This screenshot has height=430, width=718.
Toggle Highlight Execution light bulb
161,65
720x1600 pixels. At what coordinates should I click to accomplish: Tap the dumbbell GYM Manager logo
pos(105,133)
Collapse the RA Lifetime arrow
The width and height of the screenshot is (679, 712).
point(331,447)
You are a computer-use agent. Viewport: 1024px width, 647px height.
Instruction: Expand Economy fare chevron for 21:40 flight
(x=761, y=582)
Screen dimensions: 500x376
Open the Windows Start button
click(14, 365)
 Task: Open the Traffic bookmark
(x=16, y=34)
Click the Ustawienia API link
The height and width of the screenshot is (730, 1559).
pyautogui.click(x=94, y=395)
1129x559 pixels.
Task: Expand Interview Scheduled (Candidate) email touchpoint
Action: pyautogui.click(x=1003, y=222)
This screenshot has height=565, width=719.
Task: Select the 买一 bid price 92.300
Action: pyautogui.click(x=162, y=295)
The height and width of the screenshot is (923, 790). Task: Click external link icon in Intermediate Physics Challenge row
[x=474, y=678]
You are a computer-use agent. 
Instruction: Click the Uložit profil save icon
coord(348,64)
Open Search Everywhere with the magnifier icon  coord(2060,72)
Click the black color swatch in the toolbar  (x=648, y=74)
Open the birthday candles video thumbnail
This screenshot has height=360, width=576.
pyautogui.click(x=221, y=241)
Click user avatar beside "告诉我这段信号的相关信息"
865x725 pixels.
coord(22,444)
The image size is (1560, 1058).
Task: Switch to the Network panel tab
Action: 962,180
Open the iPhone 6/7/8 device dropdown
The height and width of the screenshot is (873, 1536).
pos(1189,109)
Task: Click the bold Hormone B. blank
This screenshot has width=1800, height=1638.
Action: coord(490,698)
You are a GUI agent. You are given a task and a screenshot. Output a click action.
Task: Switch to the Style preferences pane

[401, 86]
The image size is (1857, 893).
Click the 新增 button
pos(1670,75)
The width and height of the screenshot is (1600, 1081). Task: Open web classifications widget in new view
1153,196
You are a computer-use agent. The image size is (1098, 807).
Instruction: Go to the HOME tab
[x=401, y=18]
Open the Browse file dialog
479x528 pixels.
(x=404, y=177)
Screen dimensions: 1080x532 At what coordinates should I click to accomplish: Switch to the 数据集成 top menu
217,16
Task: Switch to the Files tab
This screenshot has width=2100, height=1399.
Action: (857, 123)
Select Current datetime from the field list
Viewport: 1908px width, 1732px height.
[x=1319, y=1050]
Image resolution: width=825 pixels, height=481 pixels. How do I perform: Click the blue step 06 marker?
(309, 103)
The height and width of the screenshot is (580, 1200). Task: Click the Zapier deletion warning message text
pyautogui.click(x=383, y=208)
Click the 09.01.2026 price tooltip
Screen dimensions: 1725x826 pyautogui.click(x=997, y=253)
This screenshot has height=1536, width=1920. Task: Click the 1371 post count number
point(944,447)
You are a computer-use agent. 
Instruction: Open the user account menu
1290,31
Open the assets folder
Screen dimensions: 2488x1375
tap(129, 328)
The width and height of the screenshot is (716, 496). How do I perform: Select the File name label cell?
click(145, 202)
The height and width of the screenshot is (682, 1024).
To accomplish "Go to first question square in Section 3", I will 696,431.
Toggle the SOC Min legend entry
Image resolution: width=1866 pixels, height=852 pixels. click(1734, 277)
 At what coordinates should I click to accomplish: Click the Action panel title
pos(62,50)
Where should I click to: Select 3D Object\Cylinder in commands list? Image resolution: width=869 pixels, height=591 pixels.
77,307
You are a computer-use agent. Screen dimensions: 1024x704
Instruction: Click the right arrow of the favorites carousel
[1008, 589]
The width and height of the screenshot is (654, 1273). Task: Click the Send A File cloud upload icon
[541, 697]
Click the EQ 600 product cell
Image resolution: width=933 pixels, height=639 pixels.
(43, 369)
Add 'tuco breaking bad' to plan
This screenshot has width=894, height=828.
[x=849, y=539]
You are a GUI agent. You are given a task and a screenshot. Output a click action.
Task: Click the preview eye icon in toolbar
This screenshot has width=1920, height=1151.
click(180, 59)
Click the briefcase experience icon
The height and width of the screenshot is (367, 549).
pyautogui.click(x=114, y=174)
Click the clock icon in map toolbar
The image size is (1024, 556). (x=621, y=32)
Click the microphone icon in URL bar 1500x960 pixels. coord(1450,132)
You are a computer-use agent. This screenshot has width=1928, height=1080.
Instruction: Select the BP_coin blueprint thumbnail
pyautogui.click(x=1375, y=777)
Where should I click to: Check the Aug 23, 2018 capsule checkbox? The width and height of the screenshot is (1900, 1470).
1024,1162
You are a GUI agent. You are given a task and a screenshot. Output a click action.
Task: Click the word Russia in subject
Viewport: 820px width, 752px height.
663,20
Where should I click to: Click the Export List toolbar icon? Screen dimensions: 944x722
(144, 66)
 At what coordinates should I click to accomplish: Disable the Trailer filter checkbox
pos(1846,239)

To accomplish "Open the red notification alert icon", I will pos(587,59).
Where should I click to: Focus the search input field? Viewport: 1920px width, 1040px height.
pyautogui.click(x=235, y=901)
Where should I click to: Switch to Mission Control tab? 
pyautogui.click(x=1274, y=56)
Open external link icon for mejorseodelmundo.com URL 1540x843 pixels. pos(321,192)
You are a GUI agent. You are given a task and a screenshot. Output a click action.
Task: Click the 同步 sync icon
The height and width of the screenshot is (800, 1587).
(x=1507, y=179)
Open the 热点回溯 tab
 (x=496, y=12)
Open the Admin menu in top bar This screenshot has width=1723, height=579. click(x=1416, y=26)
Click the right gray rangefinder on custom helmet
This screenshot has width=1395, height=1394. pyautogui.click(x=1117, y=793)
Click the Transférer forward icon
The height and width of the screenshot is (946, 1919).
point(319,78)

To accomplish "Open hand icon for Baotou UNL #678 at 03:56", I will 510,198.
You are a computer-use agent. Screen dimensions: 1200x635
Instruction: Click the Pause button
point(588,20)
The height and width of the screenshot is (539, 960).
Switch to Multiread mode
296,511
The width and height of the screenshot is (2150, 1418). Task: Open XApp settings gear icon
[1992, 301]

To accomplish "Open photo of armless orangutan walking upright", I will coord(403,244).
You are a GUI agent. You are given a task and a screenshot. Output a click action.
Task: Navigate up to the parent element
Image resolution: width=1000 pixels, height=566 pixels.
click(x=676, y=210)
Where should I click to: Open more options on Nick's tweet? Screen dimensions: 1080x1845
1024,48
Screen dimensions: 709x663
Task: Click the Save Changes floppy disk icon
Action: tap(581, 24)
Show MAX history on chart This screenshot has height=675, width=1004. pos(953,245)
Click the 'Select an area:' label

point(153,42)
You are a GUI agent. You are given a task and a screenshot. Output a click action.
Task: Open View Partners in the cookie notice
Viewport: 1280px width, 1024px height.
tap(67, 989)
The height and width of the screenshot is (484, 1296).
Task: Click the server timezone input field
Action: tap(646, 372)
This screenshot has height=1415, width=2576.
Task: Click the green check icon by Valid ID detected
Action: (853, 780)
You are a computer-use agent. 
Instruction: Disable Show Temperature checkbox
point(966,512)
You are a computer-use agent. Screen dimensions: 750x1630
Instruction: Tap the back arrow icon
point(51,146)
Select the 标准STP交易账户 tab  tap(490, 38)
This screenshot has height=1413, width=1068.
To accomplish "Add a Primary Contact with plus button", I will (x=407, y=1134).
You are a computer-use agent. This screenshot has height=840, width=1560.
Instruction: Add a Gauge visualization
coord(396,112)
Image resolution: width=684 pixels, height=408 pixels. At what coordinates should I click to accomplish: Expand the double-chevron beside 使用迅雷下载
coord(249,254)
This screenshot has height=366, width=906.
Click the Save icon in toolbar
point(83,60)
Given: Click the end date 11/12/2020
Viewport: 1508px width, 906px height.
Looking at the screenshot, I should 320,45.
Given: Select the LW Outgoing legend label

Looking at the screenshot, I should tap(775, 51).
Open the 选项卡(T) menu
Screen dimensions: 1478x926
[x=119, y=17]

• Aim
Pull out every line in the items above that contains the string "toolbar", matching case exactly.

• The output
Click the black color swatch in the toolbar  (x=648, y=74)
Task: Click the preview eye icon in toolbar
Click the clock icon in map toolbar
Where should I click to: Click the Export List toolbar icon? Screen dimensions: 944x722
Click the Save icon in toolbar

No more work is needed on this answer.